Harnessing Structures in Big Data via Guaranteed Low-Rank Matrix Estimation

TL;DR

This paper reviews recent advances in low-rank matrix estimation from incomplete data, highlighting convex and nonconvex methods, their theoretical guarantees, and applications with additional structural properties.

Contribution

It provides a unified overview of computationally efficient algorithms for low-rank matrix estimation, including their theoretical performance guarantees and handling of additional structures.

Findings

Convex relaxations like nuclear norm minimization are statistically optimal.

Nonconvex procedures such as projected gradient descent often achieve global optimality efficiently.
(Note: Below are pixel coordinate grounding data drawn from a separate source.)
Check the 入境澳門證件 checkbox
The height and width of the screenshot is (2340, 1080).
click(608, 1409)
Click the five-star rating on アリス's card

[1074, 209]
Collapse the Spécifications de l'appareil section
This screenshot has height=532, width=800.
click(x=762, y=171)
Recent theoretical results characterize the performance of these algorithms under various conditions.

Abstract

Low-rank modeling plays a pivotal role in signal processing and machine learning, with applications ranging from collaborative filtering, video surveillance, medical imaging, to dimensionality reduction and adaptive filtering. Many modern high-dimensional data and interactions thereof can be modeled as lying approximately in a low-dimensional subspace or manifold, possibly with additional structures, and its proper exploitations lead to significant reduction of costs in sensing, computation and storage. In recent years, there is a plethora of progress in understanding how to exploit low-rank structures using computationally efficient procedures in a provable manner, including both convex and nonconvex approaches. On one side, convex relaxations such as nuclear norm minimization often lead to statistically optimal procedures for estimating low-rank matrices, where first-order methods are developed to address the computational challenges; on the other side, there is emerging evidence that properly designed nonconvex procedures, such as projected gradient descent, often provide globally optimal solutions with a much lower computational cost in many problems. This survey article will provide a unified overview of these recent advances on low-rank matrix estimation from incomplete measurements. Attention is paid to rigorous characterization of the performance of these algorithms, and to problems where the low-rank matrix have additional structural properties that require new algorithmic designs and theoretical analysis.